■ **Extrait du texte**
○ ○ ○ ○ ○ ○ ○

En effet, à l’avènement de la covid-19, plusieurs Etats africains ont mis en place des fonds d’urgence covid-19 pour juguler les conséquences de la crise.
Les Assureurs africains ont participé de façon extra-contractuelle à l’alimentation desdits fonds par des dons financiers et matériels offerts aux Etats. En République de Côte d’Ivoire par exemple, au-delà des gestes individuels de solidarité opérés par certains acteurs, le marché dans son en- semble à travers l’ASA CI (l’Association des Sociétés d’Assurances de Côte d’Ivoire) a fait un don d’un montant de XOF 100 Millions pour participer à la constitution du fonds d’aide covid-19.
Au-delà de ces mesures extra contractuelles, nous estimons que des réflexions doivent être menées au sein des foras tels que la FANAF (Fédération des Sociétés d’Assurances de droit National Africain), l’OAA (Organisation Africaine d’Assurance) ou même la CIMA dans le but de proposer des mécanismes africains à même de permettre la couverture de tels risques.

A la suite de cette épidémie, quel type de nouveaux produits adaptés à ces risques, les assureurs devront-ils demain proposer à leur clientèle ?

La population africaine est estimée à plus d’un milliard deux millions d’habitants. Le continent compte au 9 août 2020, 1 022 084 personnes contaminées pour 22 491 décès, soit un taux de morbidité de 0.8%0 et un taux de mortalité de 2.20%. Au regard de ces statistiques nous estimons, sous réserve d’étude sérieuse qui pourrait être conduite, que la situation n’est pas si alarmante au point de ne pas couvrir les risques directs liés à cette pandémie. De ce fait, nous estimons qu’à l’exemple du VIH SIDA qui est désormais pris en charge par les contrats d’assurance santé, les Assureurs africains devraient avoir le courage d’étendre leur couverture à la prise en charge des frais de soins liés à cette pandémie ; ce qui devrait être un argumentaire supplémentaire pour redorer leur image écornée auprès du public. Ils pourraient également négocier, dans le cadre du recours subrogatoire, la possibilité de se faire rembourser par l’Etat, tout ou partie des fonds décaissés pour le compte de leurs assurés.

○ ○ ○ ○ ○ ○ ○

■ **Entrées fournies**
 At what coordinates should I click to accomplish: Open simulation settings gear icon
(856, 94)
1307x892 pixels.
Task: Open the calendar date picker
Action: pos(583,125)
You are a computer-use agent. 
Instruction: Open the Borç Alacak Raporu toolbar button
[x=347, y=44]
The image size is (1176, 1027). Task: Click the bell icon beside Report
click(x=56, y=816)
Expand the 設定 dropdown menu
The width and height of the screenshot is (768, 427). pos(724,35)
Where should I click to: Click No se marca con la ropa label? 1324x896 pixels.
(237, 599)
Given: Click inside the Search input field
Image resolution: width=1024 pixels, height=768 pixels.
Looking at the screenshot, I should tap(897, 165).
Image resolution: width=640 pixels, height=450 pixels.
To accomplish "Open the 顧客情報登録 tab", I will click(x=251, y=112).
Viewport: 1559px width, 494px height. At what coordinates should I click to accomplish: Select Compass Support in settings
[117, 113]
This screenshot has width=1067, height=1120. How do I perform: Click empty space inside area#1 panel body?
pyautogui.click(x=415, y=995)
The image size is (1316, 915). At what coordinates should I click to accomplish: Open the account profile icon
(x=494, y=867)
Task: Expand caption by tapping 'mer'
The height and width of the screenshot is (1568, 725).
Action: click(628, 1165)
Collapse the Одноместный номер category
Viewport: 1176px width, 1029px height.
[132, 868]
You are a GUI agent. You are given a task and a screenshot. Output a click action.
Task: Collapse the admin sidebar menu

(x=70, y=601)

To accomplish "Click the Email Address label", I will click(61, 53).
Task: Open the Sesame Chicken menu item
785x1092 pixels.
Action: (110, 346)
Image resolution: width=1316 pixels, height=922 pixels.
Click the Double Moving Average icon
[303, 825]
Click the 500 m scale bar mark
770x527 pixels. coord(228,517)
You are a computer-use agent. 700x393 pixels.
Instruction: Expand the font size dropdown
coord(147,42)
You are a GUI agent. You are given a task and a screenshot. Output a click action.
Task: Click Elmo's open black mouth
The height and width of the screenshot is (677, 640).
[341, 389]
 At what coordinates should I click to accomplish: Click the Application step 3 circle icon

○ ○ ○ ○ ○ ○ ○

■ **Questions à traiter**
(A) Recopiez le passage de l'extrait sur les assureurs africains et la covid-19 qui commence par les mots « Les Assureurs africains ont » et se termine par « de tels risques. ».
(B) Dans l'extrait sur les assureurs africains et la covid-19, quel montant l'ASA CI a-t-elle donné pour constituer le fonds d'aide covid-19 ?
(C) Résumez en deux phrases le paragraphe de l'extrait sur les assureurs africains et la covid-19 qui commence par « Les Assureurs africains ont participé » en conservant ses faits principaux.

■ **Liste des réponses**
(A)
Les Assureurs africains ont participé de façon extra-contractuelle à l’alimentation desdits fonds par des dons financiers et matériels offerts aux Etats. En République de Côte d’Ivoire par exemple, au-delà des gestes individuels de solidarité opérés par certains acteurs, le marché dans son en- semble à travers l’ASA CI (l’Association des Sociétés d’Assurances de Côte d’Ivoire) a fait un don d’un montant de XOF 100 Millions pour participer à la constitution du fonds d’aide covid-19.
Au-delà de ces mesures extra contractuelles, nous estimons que des réflexions doivent être menées au sein des foras tels que la FANAF (Fédération des Sociétés d’Assurances de droit National Africain), l’OAA (Organisation Africaine d’Assurance) ou même la CIMA dans le but de proposer des mécanismes africains à même de permettre la couverture de tels risques.

(B) XOF 100 millions.

(C) Les assureurs africains ont alimenté de façon extra-contractuelle les fonds d'urgence covid-19 par des dons financiers et matériels offerts aux États. En Côte d'Ivoire, en plus des gestes individuels de certains acteurs, l'ensemble du marché a donné XOF 100 millions par l'intermédiaire de l'ASA CI pour participer à la constitution du fonds d'aide covid-19.